(1) The governing body of a local government entity may individually self-insure, may join or form a self-insurance program together with other entities, and may jointly purchase insurance or reinsurance with other entities for property and liability risks, and health and welfare benefits only as permitted under this chapter. In addition, the entity or entities may contract for or hire personnel to provide risk management, claims, and administrative services in accordance with this chapter.
(2) The agreement to form a joint self-insurance program shall be made under chapter 39.34 RCW and may create a separate legal or administrative entity with powers delegated thereto. Such entity may include or create a nonprofit corporation organized under chapter 24.03 or 24.06 RCW or a partnership organized under chapter 25.04 RCW.
(3) Every individual and joint self-insurance program is subject to audit by the state auditor.
(4) If provided for in the agreement or contract established under chapter 39.34 RCW, a joint self-insurance program may, in conformance with this chapter:
(a) Contract or otherwise provide for risk management and loss control services;
(b) Contract or otherwise provide legal counsel for the defense of claims and other legal services;
(c) Consult with the state insurance commissioner and the state risk manager;
(d) Jointly purchase insurance and reinsurance coverage in such form and amount as the program's participants agree by contract;
(e) Obligate the program's participants to pledge revenues or contribute money to secure the obligations or pay the expenses of the program, including the establishment of a reserve or fund for coverage; and
(f) Possess any other powers and perform all other functions reasonably necessary to carry out the purposes of this chapter.

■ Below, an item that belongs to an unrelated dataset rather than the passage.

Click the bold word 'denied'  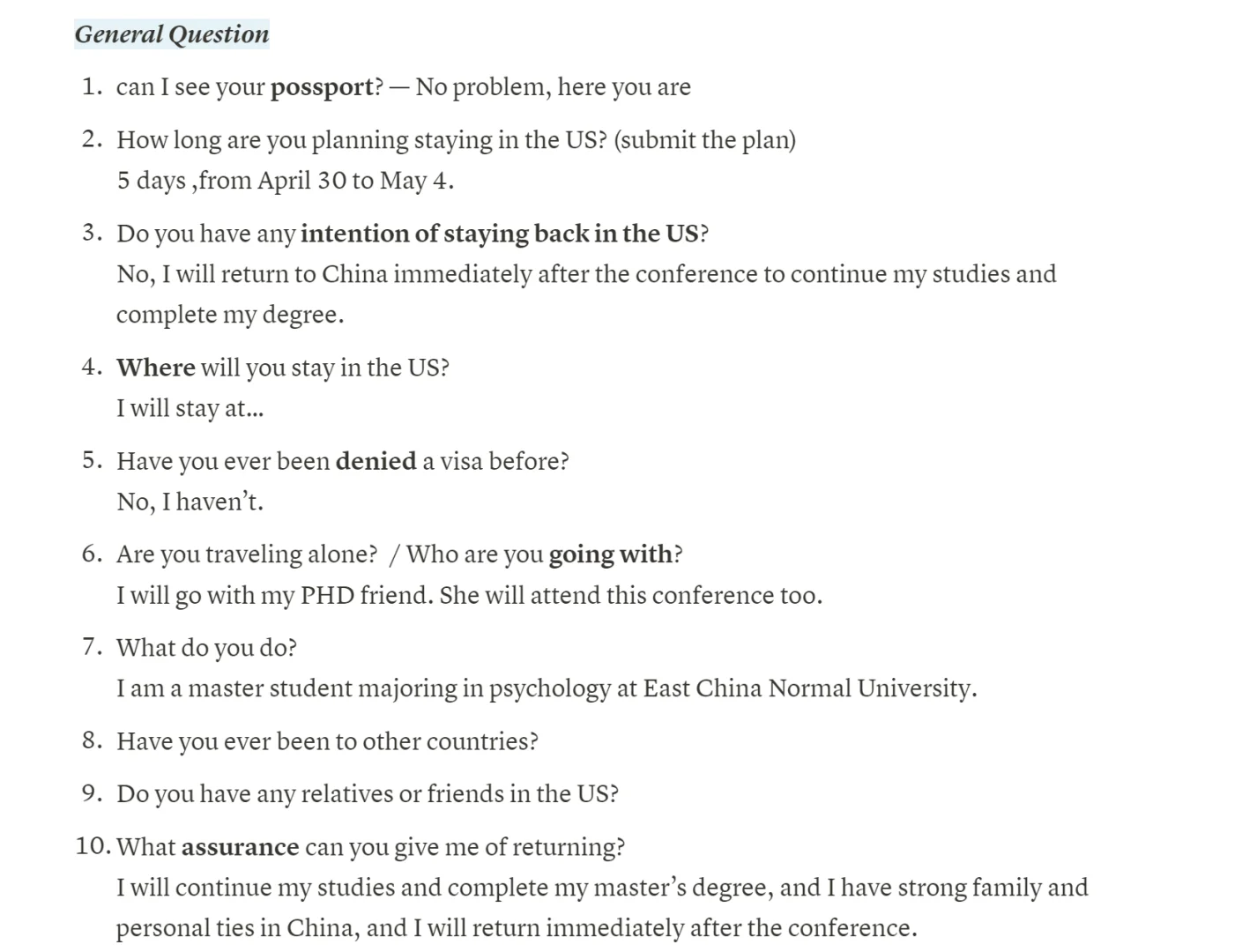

(5) A local government entity that has decided to assume a risk of loss must have available for inspection by the state auditor a written report indicating the class of risk or risks the governing body of the entity has decided to assume.

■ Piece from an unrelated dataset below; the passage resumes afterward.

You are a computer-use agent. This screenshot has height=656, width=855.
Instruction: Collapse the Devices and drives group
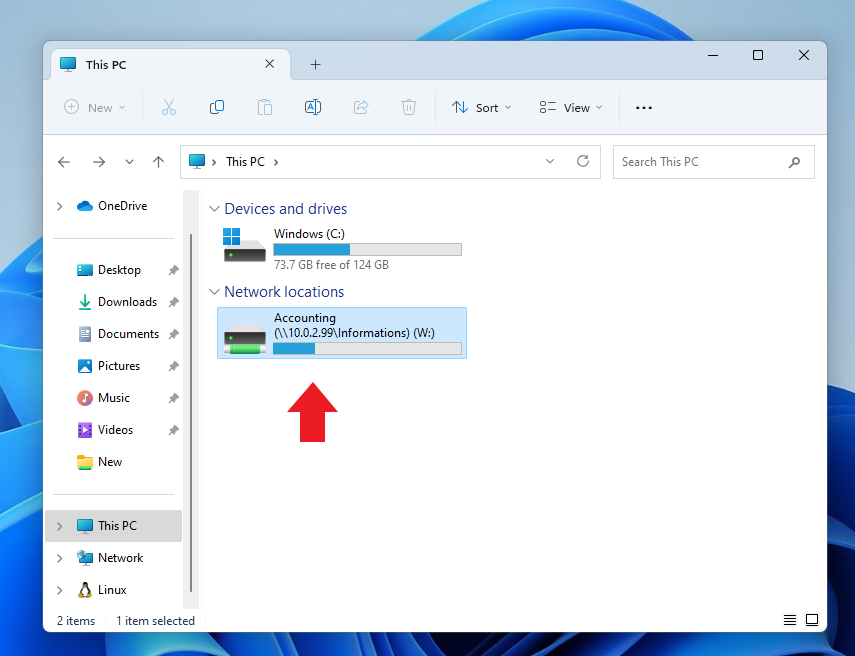click(213, 209)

(6) Every joint self-insurance program governed by this chapter shall appoint the risk manager as its attorney to receive service of, and upon whom shall be served, all legal process issued against it in this state upon causes of action arising in this state.
(a) Service upon the risk manager as attorney shall constitute service upon the program. Service upon joint insurance programs subject to chapter 30, Laws of 1991 1st sp. sess. can be had only by service upon the risk manager. At the time of service, the plaintiff shall pay to the risk manager a fee to be set by the risk manager, taxable as costs in the action.
(b) With the initial filing for approval with the risk manager, each joint self-insurance program shall designate by name and address the person to whom the risk manager shall forward legal process so served upon him or her. The joint self-insurance program may change such person by filing a new designation.
(c) The appointment of the risk manager as attorney shall be irrevocable, shall bind any successor in interest or to the assets or liabilities of the joint self-insurance program, and shall remain in effect as long as there is in force in this state any contract made by the joint self-insurance program or liabilities or duties arising therefrom.
(d) The risk manager shall keep a record of the day and hour of service upon him or her of all legal process. A copy of the process, by registered mail with return receipt requested, shall be sent by the risk manager, to the person designated for the purpose by the joint self-insurance program in its most recent such designation filed with the risk manager. No proceedings shall be had against the joint self-insurance program, and the program shall not be required to appear, plead, or answer, until the expiration of forty days after the date of service upon the risk manager.